I have had a really hard time lately. I've already dealt with all of the depression, bullying, and suicidal thoughts. However, right now in sociology class, we are watching and discussing the Westboro Baptist Church. It really upsets me to see their interviews, and I don't know what to do. Should I tell my teacher how uncomfortable it makes me, and ask for alternative assignments? The thing is, I go to a small Christian school in Kansas, too. I don't know if my professor is really conservative, and I don't want them to take it to other faculty members.
I'm glad you wrote to us, especially to hear that you have already dealt with some very serious issues, and, I do hope, sucessfully. You're a pretty gutsy guy to have done so, and can feel good about that. You're a real fighter.

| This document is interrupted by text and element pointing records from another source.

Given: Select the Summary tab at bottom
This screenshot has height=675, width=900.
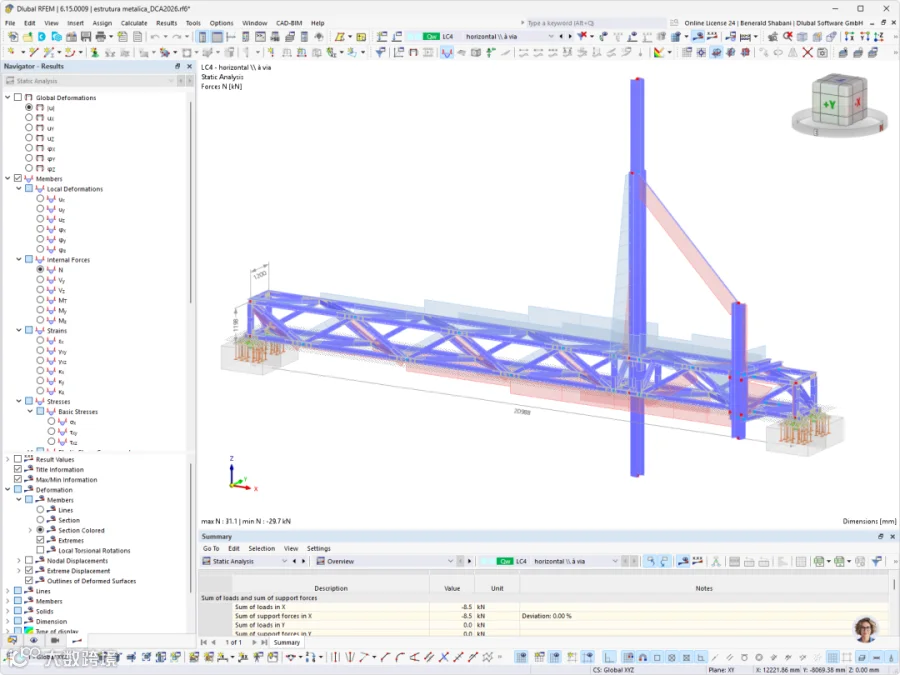Looking at the screenshot, I should tap(286, 642).
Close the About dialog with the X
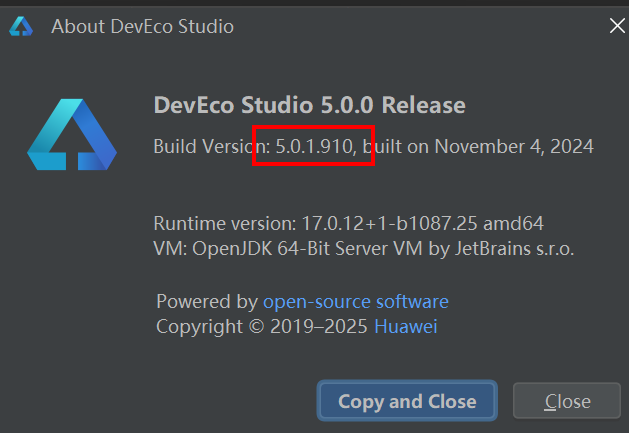 [617, 26]
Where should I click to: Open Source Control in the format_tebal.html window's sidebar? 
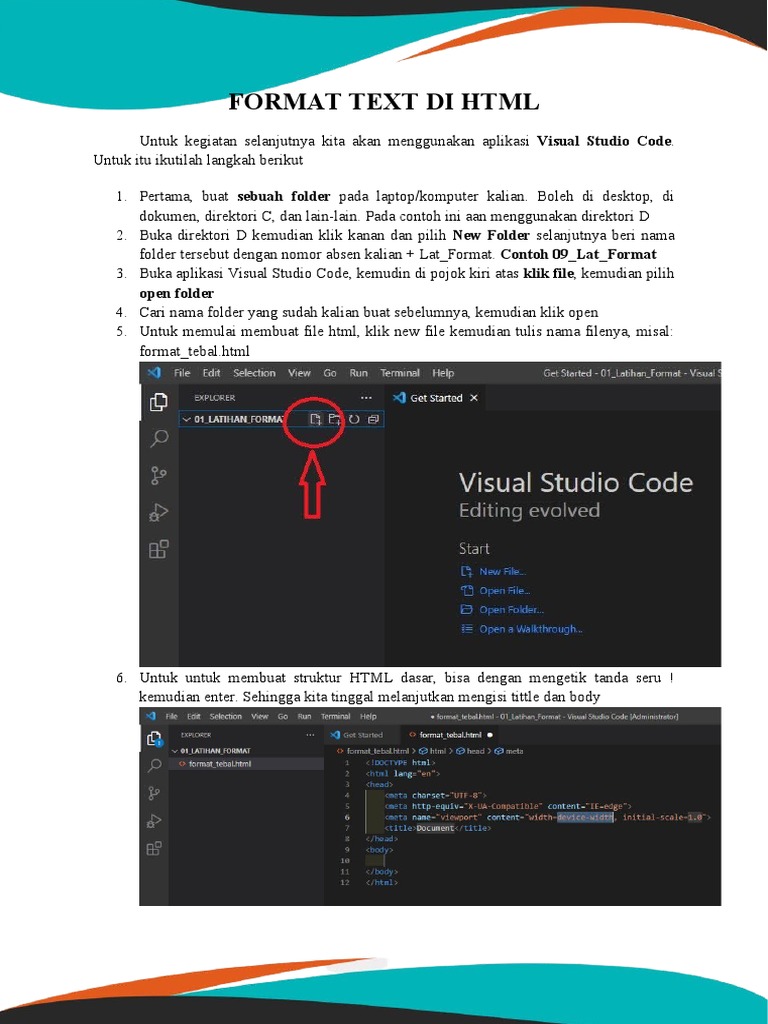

Concerning your class studies and the fact that you go to the school that you do, you are wise in seeking advice about confronting your teacher. And it's no wonder that it upsets you. Your feelings are certainly justified. Just so you know, the Westboro Baptist Church is made up of mostly members who are of one family. I could make a joke about them being inbred, but seriously, they and their leader are all crackpots. They preach a message of hatred, something that is totally the opposite of what Jesus taught, so how "Christian" can they truly be? Jesus never said one word about, let alone against, same-sex relationships. This can be proven just by searching a red-letter Bible. In fact, His entire message was one of love and forgivness. Remember the "cast the first stone" incident in John 8: 3-11 and his admonishion about judging others (Matt. 1:7)? Maybe you could challenge your teacher's thinking by pointing these out to him. Show your discomfort by pointing out that the Westboro group's activities are in direct conflict with Jesus' whole message. Letting your discomfort show in this abstract manner will focus the attention on the Bible rather than you directly.

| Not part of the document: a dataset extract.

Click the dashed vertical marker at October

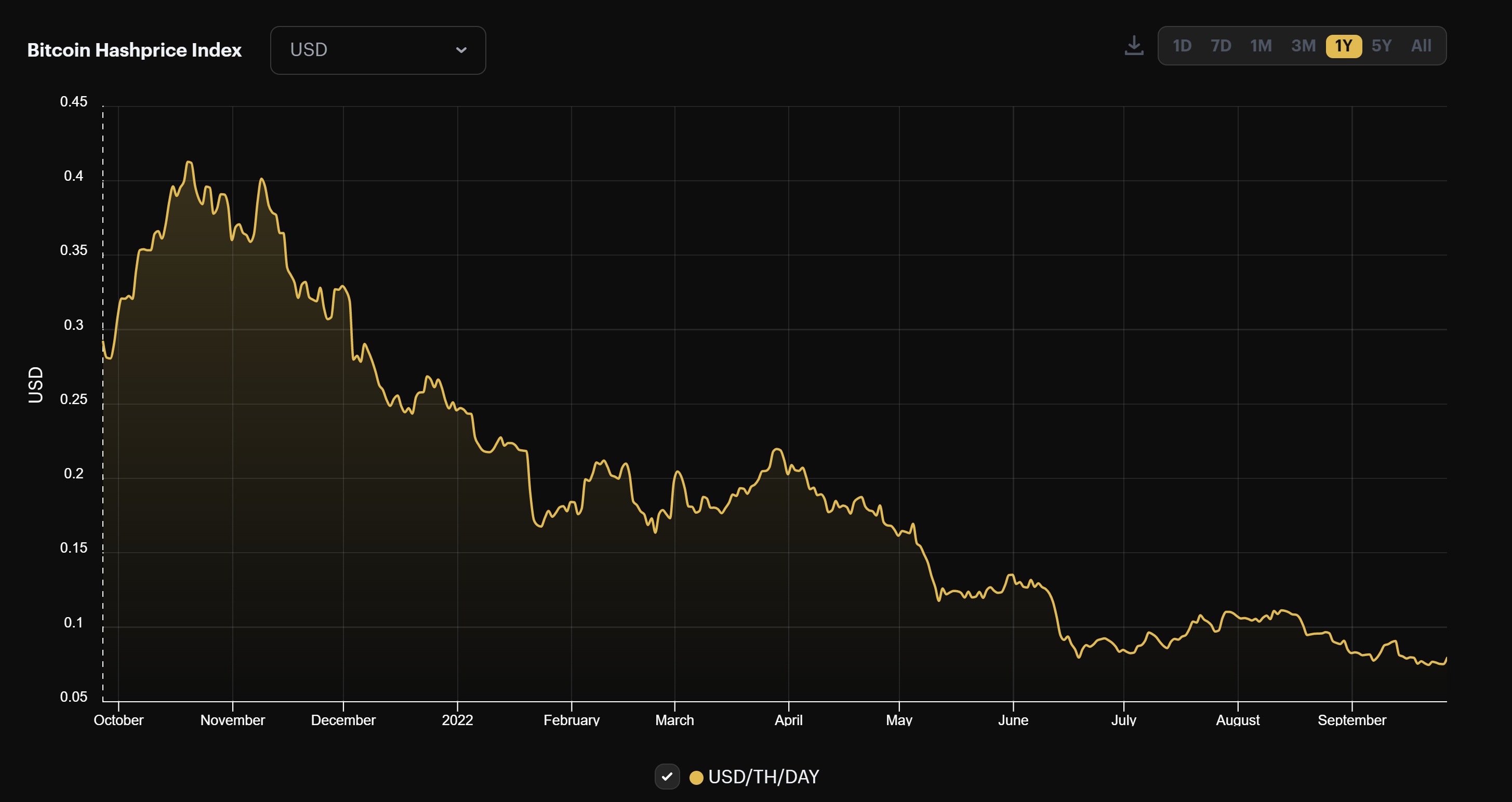[x=103, y=399]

It will also help focus attention on just what the Bible DOES say. Remember that in studying the Bible, one needs to know who is talking to whom, about what, and under what circumstances. Problem is, people tend to cherry-pick verses that back their own thinking. It's like my dad used to tell me, "the Bible says that Judas went out and hung himself. It also says go ye and do likewise. It does NOT mean that you should go hang yourself." THAT is the danger in cherry-picking verses. The verses in Leviticus are from the Jewish holy code, and also contain verses that condemn eating shellfish (like clams and shrimp) and wearing clothing of two different fabrics (like a cotton/poly shirt). They weren't meant to apply to anybody except orthodox jewish rabinical students studying for the high priesthood. And the verse in Romans is Paul telling the christians in Rome not to continue to practice their traditional pagan rituals, like fertility rites and temple prostitution, which weren't "normal" things straight people would do. His admonishment is in the first lines of the second chapter of Romans, which is ignored by those citing this incident. These are all things that have been refuted in books like "The Children are Free: Reexamining the Biblical Evidence on Same-sex Relationships". or "Christianity, Social Tollerance, and Homosexuality" by John Boswell. I also recommend "Rescuing the Bible from Fundamentalism" by Bishop John Shelby Spong, which refutes the notion that the Bible can be taken "literally, word for word". My favorite is to point out the conflict in the second chapters of Luke and Matthew, commonly called the Christmas story. Where the Holy Family went after the visits of the wise men and shepherds differ in the two gospels, and the harder you try to read them "literally, word for word" the worse your case gets. One only has to prove ONE incident, while fundamentalists would have to refute ALL the errors and conflicts, as Bishop Spong points out. It's why fundamentalism is a false religion. As Jesus said, we should STUDY the scriptures, not merely READ them, for He well knew that this would happen.
Hope this gives you some insight into how to approach the subject with your teacher, without drawing attention to yourself. Focus the discussion on what the Bible says, and maybe you can change some minds. That's powerful stuff you've got there, and so use it wisely. Just be aware that very religious people often don't like to discuss their position - they just want to tell you their views. The "don't confuse me with the facts" mentality. Thus, they may dismiss your points out of hand. But at least you can let them know by challenging them. Go ahead and give 'em heartburn, Cameron! You're a tough cookie.